RECORDS PROVIDED Block Start

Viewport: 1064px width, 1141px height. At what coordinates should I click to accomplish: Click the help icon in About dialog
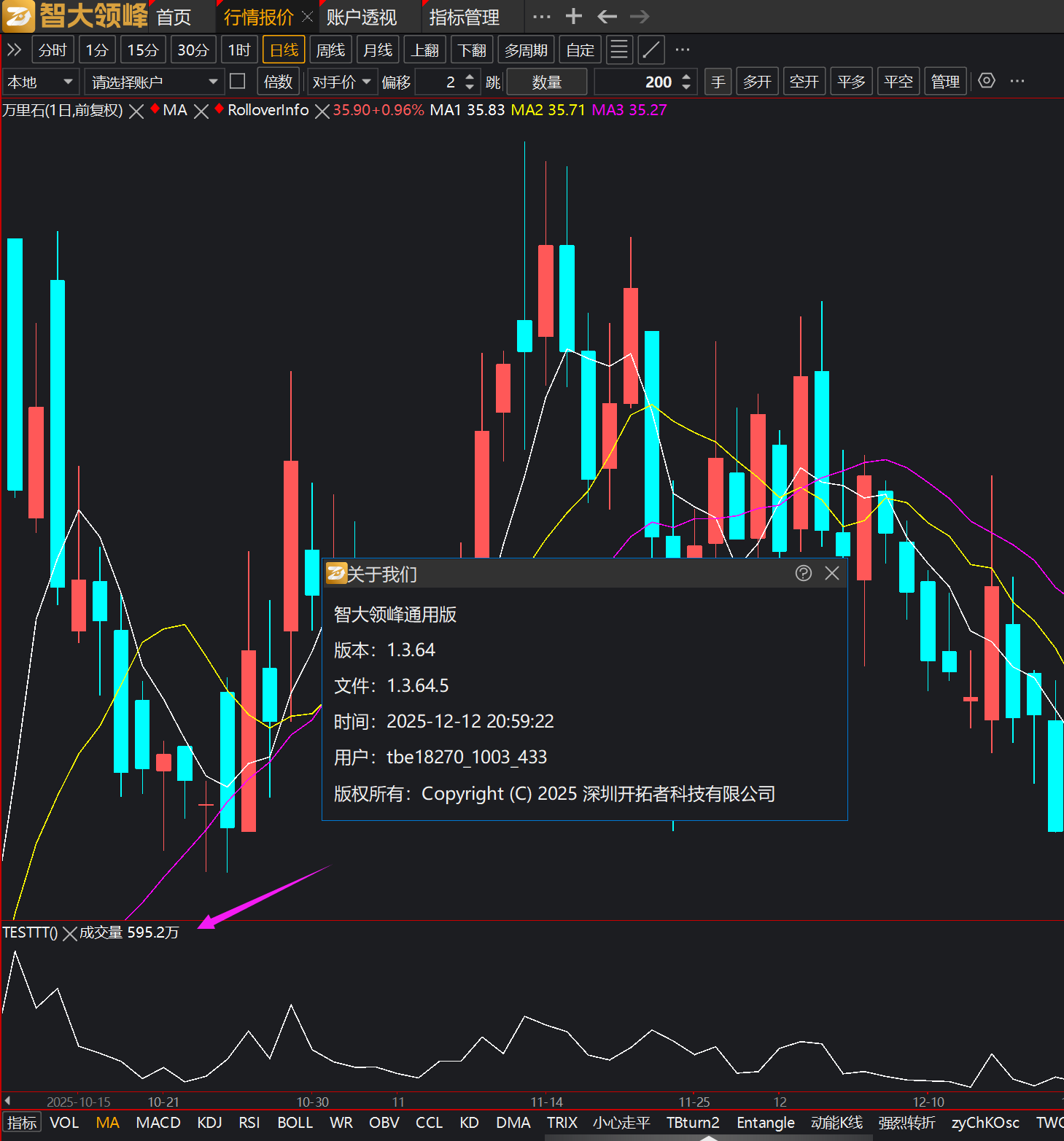coord(803,574)
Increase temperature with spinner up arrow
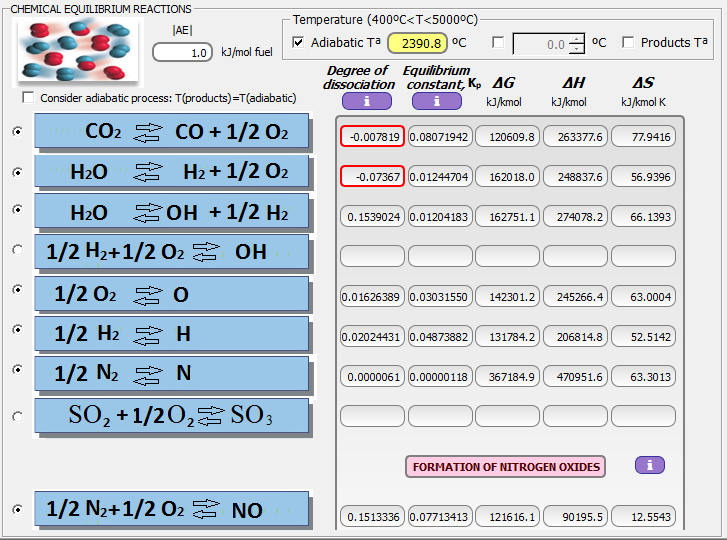This screenshot has width=727, height=540. point(577,38)
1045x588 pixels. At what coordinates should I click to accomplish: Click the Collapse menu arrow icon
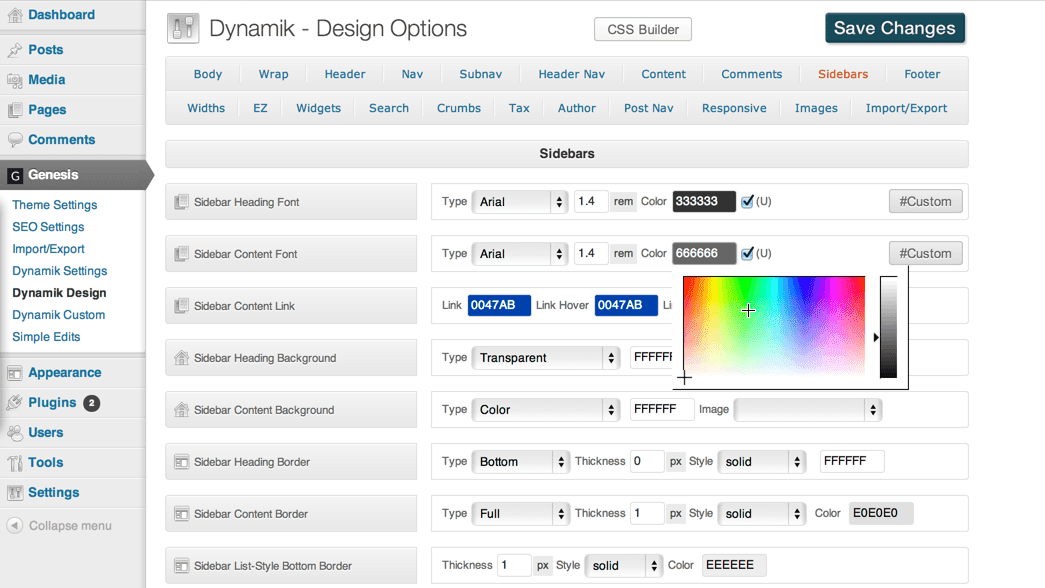15,526
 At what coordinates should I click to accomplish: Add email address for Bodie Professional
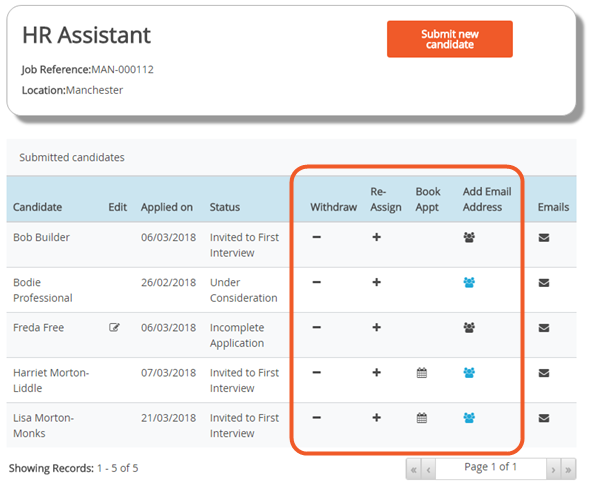pyautogui.click(x=469, y=282)
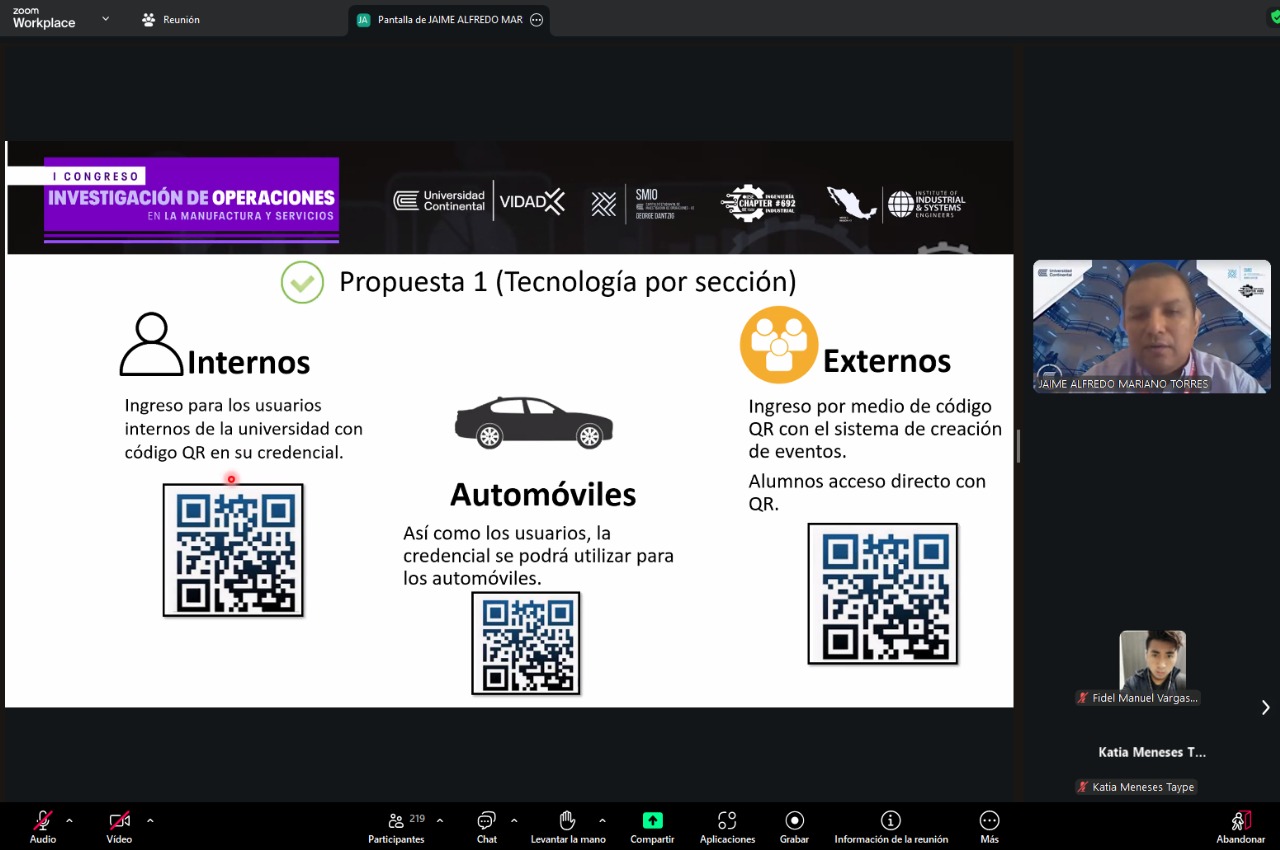
Task: Switch to the Reunión tab
Action: click(x=171, y=20)
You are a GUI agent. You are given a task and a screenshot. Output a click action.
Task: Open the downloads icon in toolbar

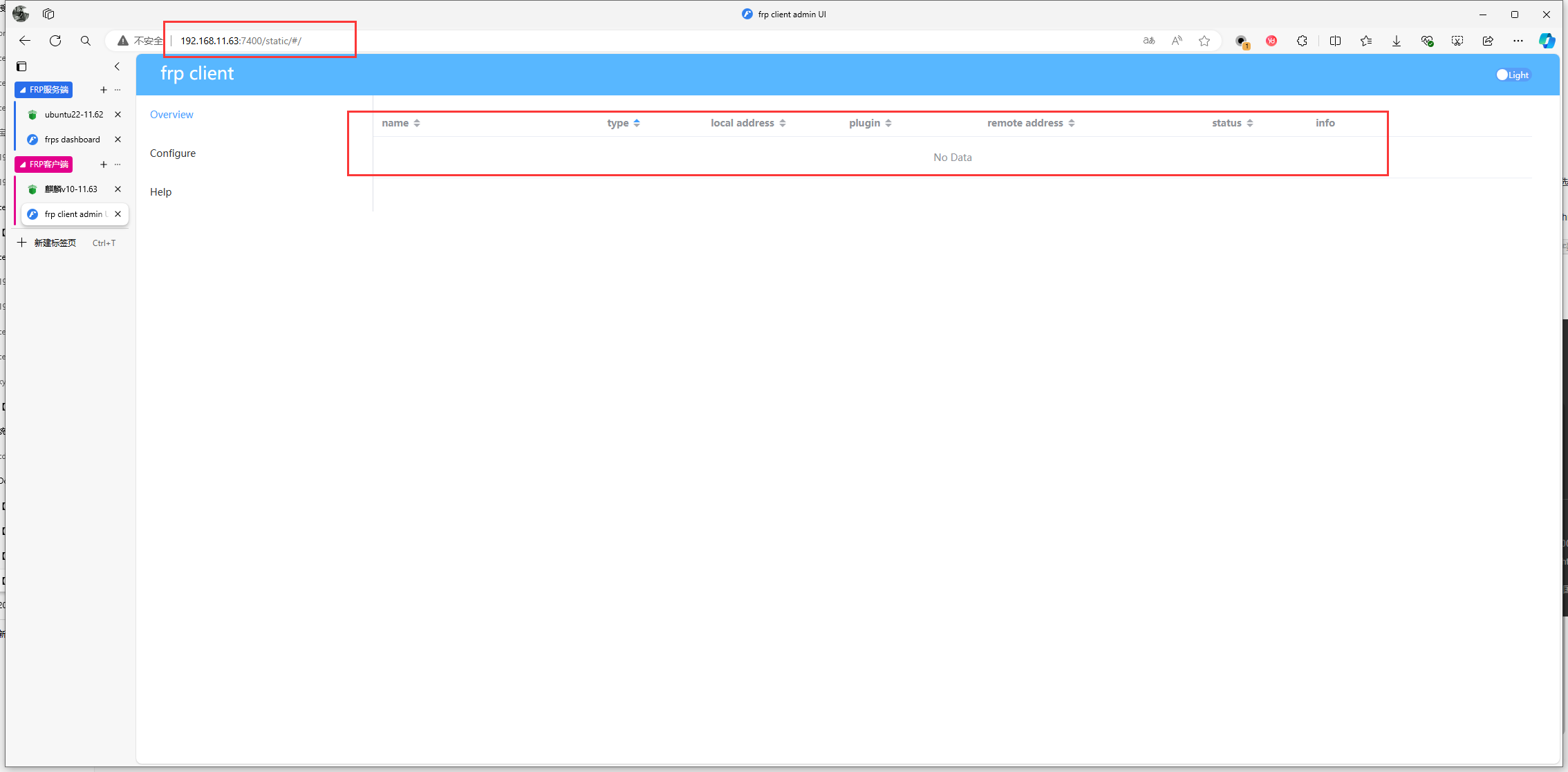(x=1397, y=41)
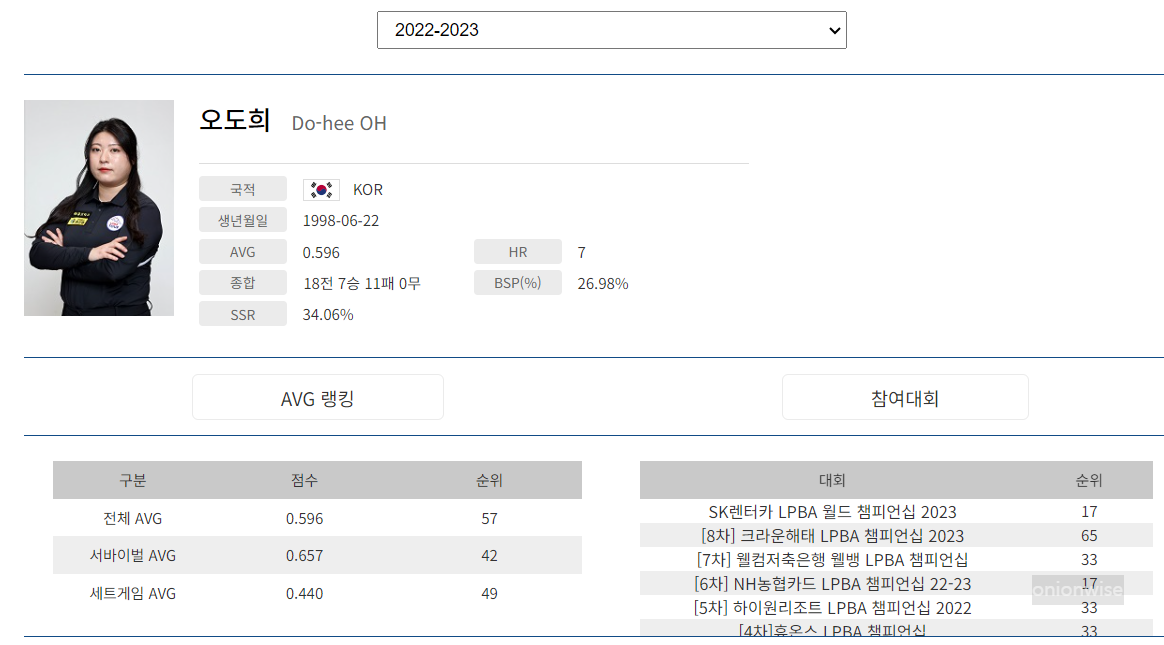Image resolution: width=1164 pixels, height=645 pixels.
Task: Click the Korean flag icon
Action: coord(321,189)
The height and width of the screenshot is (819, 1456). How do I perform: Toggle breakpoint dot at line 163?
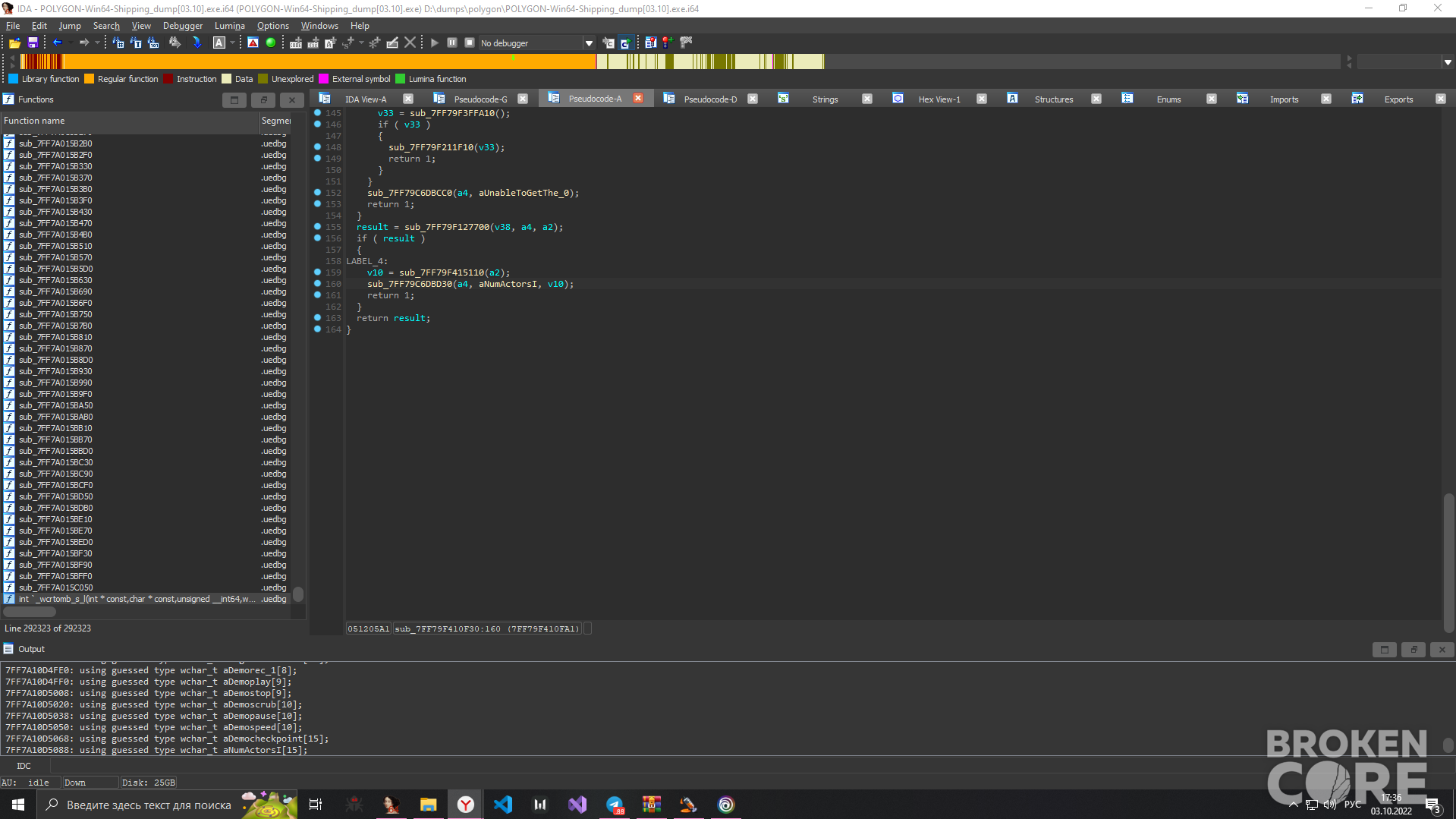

RECORDS PROVIDED Block End

The output is the records exactly as they read, with no pictures in it.

**EXPECTED ANSWER**
Viewport: 1064px width, 1141px height. At what coordinates should I click to accomplish: Click the help icon in About dialog
coord(803,574)
Increase temperature with spinner up arrow
This screenshot has width=727, height=540. point(577,38)
1045x588 pixels. At what coordinates should I click to accomplish: Click the Collapse menu arrow icon
15,526
 At what coordinates should I click to accomplish: Add email address for Bodie Professional
pyautogui.click(x=469, y=282)
Task: Switch to the Reunión tab
Action: click(x=171, y=20)
You are a GUI agent. You are given a task and a screenshot. Output a click action.
Task: Open the downloads icon in toolbar

(x=1397, y=41)
Image resolution: width=1164 pixels, height=645 pixels.
Task: Click the Korean flag icon
Action: coord(321,189)
The height and width of the screenshot is (819, 1456). How do I perform: Toggle breakpoint dot at line 163?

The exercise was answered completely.